This Amendment No. 3 supplements and amends certain information in the Statement on Schedule 13D filed on June 13, 1011 (the “Initial Schedule 13D”), the Amendment No. 1 filed on February 23, 2012 (“Amendment No. 1”), the Amendment No. 2 filed on September 5, 2013 (“Amendment No. 2” and, together with Amendment No. 1 and this “Amendment No. 3,” this “Schedule 13D”) by William C. Gibbs and Bleeding Rock, LLC (“Bleeding Rock”) as to the Initial Schedule 13D and including Hidden Peak Partners, LC (“Hidden Peak”) as to Amendment No. 1 and Amendment No. 2 relating to shares of Common Stock, par value $0.001 per share (the “Common Stock”), of American Sands Energy Corp. (the “Issuer”). Unless otherwise indicated, all capitalized terms used but not defined herein shall have the same meaning ascribed to them in the Initial Schedule 13D and Amendment No. 1.
Neither the present filing nor anything contained herein shall be construed as an admission that any Reporting Person constitutes a “person” for any purpose other than for compliance with Section 13(d) of the Securities Exchange Act of 1934, as amended.

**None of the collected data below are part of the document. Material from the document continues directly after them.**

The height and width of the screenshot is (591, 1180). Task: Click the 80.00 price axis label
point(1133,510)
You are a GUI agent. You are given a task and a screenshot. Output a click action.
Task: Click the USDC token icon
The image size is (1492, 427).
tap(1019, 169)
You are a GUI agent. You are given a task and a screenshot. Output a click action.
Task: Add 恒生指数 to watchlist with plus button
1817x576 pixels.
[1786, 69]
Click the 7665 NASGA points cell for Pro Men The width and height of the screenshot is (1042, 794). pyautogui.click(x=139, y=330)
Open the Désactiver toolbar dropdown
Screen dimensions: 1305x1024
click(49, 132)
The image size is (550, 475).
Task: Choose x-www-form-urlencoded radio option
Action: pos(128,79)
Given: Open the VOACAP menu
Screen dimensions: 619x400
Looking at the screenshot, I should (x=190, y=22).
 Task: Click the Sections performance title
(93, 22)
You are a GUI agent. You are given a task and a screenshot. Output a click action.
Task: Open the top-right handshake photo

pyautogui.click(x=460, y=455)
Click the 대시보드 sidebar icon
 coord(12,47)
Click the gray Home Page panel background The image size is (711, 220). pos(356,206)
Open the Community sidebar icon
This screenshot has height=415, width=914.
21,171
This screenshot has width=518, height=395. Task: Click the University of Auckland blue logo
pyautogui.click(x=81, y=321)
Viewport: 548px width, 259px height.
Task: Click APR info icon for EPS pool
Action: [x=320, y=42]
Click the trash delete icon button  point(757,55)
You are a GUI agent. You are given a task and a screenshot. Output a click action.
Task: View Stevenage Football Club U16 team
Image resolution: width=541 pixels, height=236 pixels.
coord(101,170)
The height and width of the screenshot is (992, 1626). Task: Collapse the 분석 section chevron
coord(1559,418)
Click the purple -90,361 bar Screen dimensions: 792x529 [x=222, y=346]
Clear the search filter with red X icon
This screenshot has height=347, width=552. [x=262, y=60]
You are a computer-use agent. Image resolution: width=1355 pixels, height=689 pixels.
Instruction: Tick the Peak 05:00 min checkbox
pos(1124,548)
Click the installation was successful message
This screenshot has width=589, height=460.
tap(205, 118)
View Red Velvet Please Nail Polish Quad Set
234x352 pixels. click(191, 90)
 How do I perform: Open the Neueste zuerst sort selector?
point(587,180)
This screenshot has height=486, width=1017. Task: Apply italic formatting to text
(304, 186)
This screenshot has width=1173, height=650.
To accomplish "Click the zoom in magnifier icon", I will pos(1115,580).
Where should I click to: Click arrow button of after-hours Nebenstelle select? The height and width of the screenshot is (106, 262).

ITEM 3. SOURCE AND AMOUNT OF FUNDS OR OTHER CONSIDERATION
Item 3 of the Initial Schedule 13D, as amended, is hereby amended to add the following:
On November 7, 2013, Bleeding Rock exchanged a 6% promissory note (together with accrued interest thereon) received from the Issuer on or about August 20, 2013, in the principal amount of $53,000, for 38,336 shares of Series A Preferred Stock and five-year warrants immediately exercisable to purchase 38,336 shares of Common Stock at $0.45 per share and additional five-year warrants immediately exercisable to purchase 38,336 shares of Common Stock at $0.70 per share. The 38,336 Series A Preferred Shares are convertible into 153,344 common shares.
On September 30, 2013, Hidden Peak exchanged a 5% promissory note (together with accrued interest thereon) originally issued to GRI by the Issuer and subsequently assigned to Hidden Peak, in the principal amount of $1,446,551, for 10-year warrants immediately exercisable to purchase 3,260,000 shares of Common Stock at $0.01 per share.
ITEM 5. INTEREST IN SECURITIES OF THE ISSUER.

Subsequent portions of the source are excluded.